The incident was reported and when the appellant was arrested and caution interviewed, appellant admitted the offence.
- This appeal was filed on 9th September 2013 within time.
- The grounds of appeal are:
- (i) That the sentence imposed by the sentencing Magistrate is harsh and excessive.
- (ii) That the aggravating factors considered by the learned Magistrate are not recognized by law.
- (iii) That the second charge was not put to him for a plea.
Ground (i) Sentence harsh and excessive
- The learned Magistrate had selected a starting point of 6 months following the tariff judgments Waisale Vakarauvanua v State [2002] FJHC 116; HAA51J.2004S, Niudamu v The State [2011] FJHC 661; HAA 028.2011( 20 October 2011). For aggravating factors 18 months were added. The aggravating factors recognized by the learned
Magistrate are;
- (i) The offending was well planned and executed.
- (ii) The bag of money is not recovered.
- (iii) Putting the members of the community at risk of not being provided services by the taxi service.
- A period of 6 months was deducted for the mitigating factors arriving at the sentence of 18 months. Further 6 months were deducted
for the early guilty plea.
- The learned Magistrate had followed relevant tariff judgments and arrived at a correct starting point. The period added for the aggravating
factors and period deducted for mitigating circumstances are justifiable and reasonable. Therefore, there is no merit in the first
ground of appeal and it fails.
Ground (ii)
The learned Magistrate had considered aggravating factor not recognized by law
- The fact that offending was well planned and executed and putting members of the community at risk of not being provided services
by the taxi service are grounds accepted as aggravating factors.
- The fact that the bag of money is not recovered cannot be considered as an aggravating factor.
- This position was affirmed by Hon. Mr. Justice Paul Madigan in Soko v State, [2011] FJHC 777; HAA 031.2011 (29 November 2011) where he held that "Items being recovered are often points of mitigation relied on by convicted accused persons, but it's not appropriate to reverse the
point and make lack of recovery an aggravating feature."
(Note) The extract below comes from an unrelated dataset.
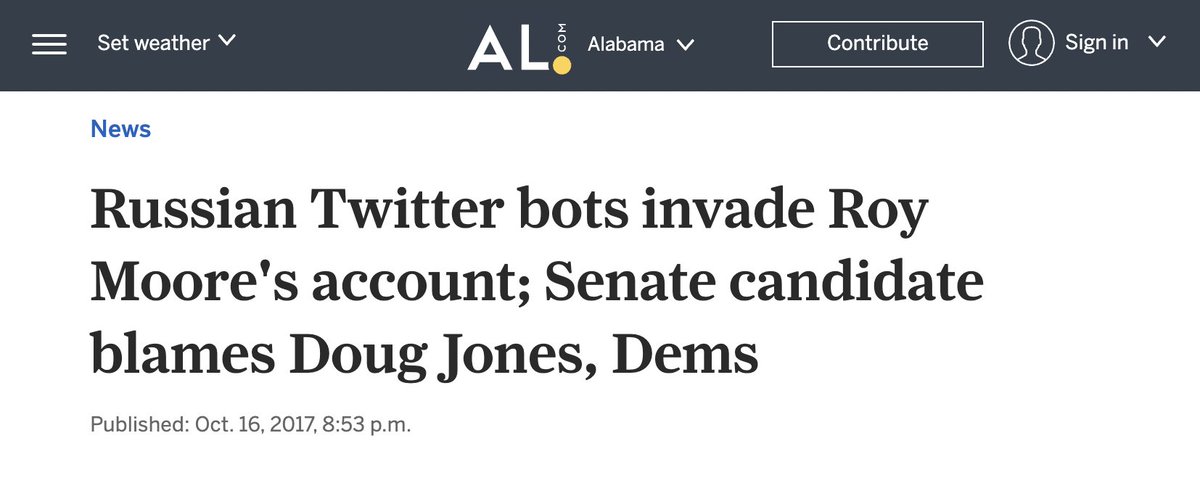Click the headline's first line about Russian Twitter bots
- This point was also highlighted by Hon. Mr. Justice Priyantha Nawana in Vasuca v State [2012] FJHC 1244; HAA 03.2012(31 July 2012):
"As regards 'not all items were recovered', it must be stated that an inherent feature akin to the offences of theft and robbery is
that the possessor is dispossessed of movable property temporarily or permanently. Deprivation of the property of its lawful possessor,
therefore, is embedded in the offences themselves. Consequently the fact that all or some items of property were not recovered cannot
be considered as an aggravating factor in offending in order to enhance the sentence. Conversely, if property is recovered, that
might be a factor to mitigate the sentence but not vice-versa."
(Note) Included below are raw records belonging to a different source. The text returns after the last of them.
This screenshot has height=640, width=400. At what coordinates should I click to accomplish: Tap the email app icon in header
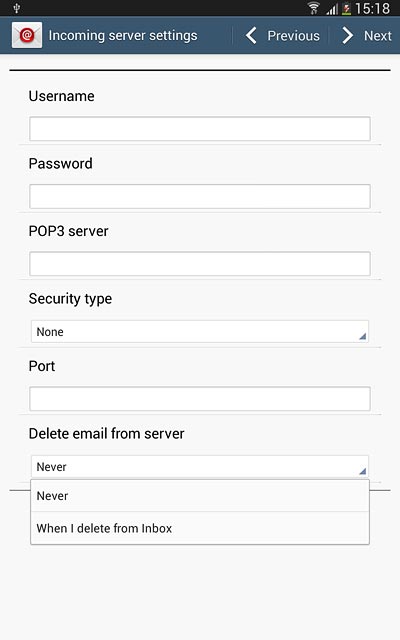(27, 36)
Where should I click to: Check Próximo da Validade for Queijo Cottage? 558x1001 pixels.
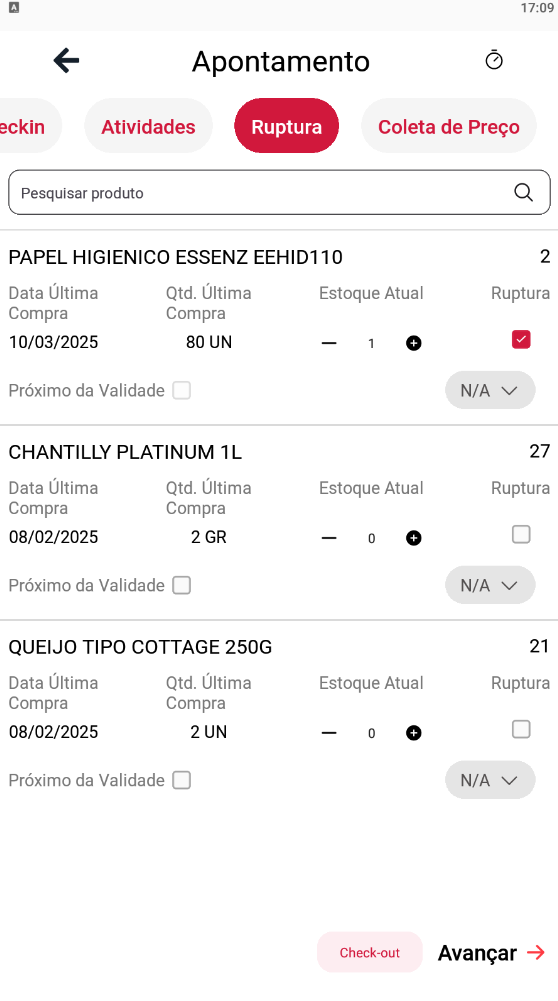(182, 780)
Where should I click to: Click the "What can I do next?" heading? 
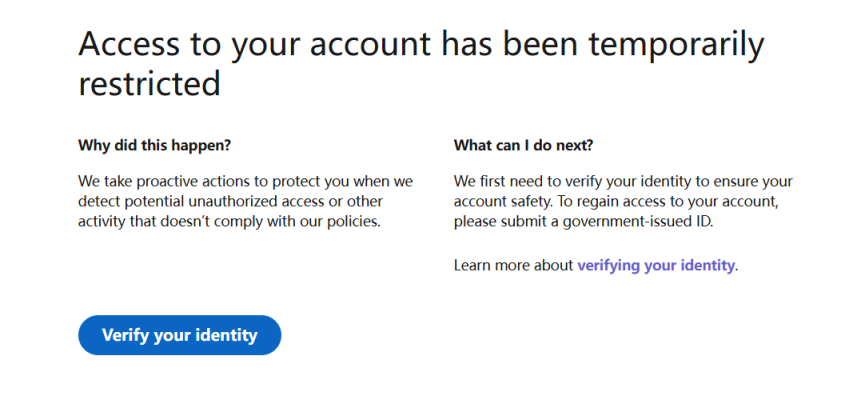(524, 145)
- The learned Magistrate had taken a starting point of 6 months.
- Tariff for the offence of theft was discussed in several cases. In Saukilagi v State the Court accepted between 2 to 9 months as tariff for simple theft:
"The tariff for simple larceny on first conviction is 2-9 months (Ronald Vikash Singh v. State HAA 035 of 2002) and on second conviction a sentence in excess of 9 months. In cases of the larceny of large amounts of money sentences
of 1 ½ years imprisonment (Isoa Codrokadroka v. State Crim. App. HAA 67 of 2002) and 3 years imprisonment have been upheld by the High Court (Sevanaia Via Koroi v. State Crim. App. HAA 031 of 2001S). Much depends on the value of the money stolen, and the nature of the relationship between victim and
the defendant. The method of stealing is also relevant."
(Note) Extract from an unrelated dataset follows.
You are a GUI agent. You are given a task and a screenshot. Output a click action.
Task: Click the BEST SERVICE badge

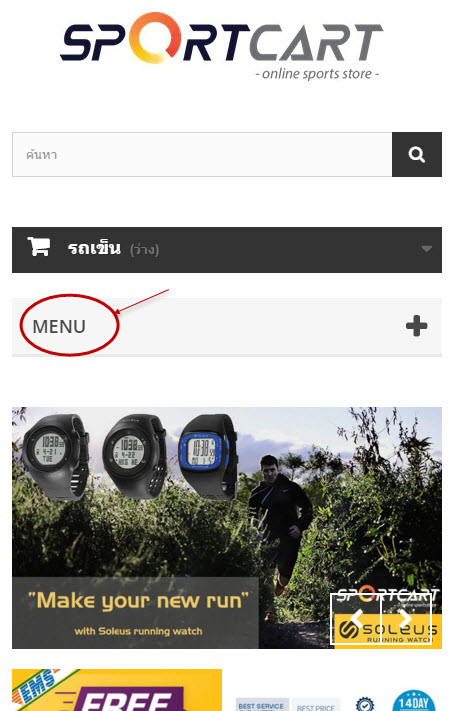(x=261, y=705)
- As the appellant is not a first offender, the starting point of 6 months taken by the learned Magistrate is at the lower end and the
Magistrate had justified it by adding 18 months for aggravating factors. The final sentence is lenient and not a day too long in
the circumstances. There is no merit in this ground as well.
Ground (iii)
- When a person pleads guilty to another criminal offence within the operational period of a suspended sentence, by the operation of
law the suspended sentence become alive. There is no need to record a separate plea as the suspended sentence become alive by operation
of law.
- The appellant was convicted on 18.1.2010 and this offence was committed on 27.10.2012, within the operational period of the suspended
sentence.
- Section 28 (4) of the Sentencing and Penalties Decree is as follows:
If on the hearing of a charge under sub-section (1) the court finds the offender guilty of the offence, it may impose a fine not exceeding
100 penalty units and in addition court must restore the sentence or part sentence held in suspense and order the offender to serve it, but of the court considers that exceptional circumstances exist that make this unjust, the court may instead-
(a) Restore part of the sentence or part sentence held in suspense and order the offender to serve it; or
(b) In the case of a wholly suspended sentence, extend the period of the order suspending the sentence to a date not later than 12
months after the date of the order under this sub-section; or
(c) Make no order with respect to the suspended sentence.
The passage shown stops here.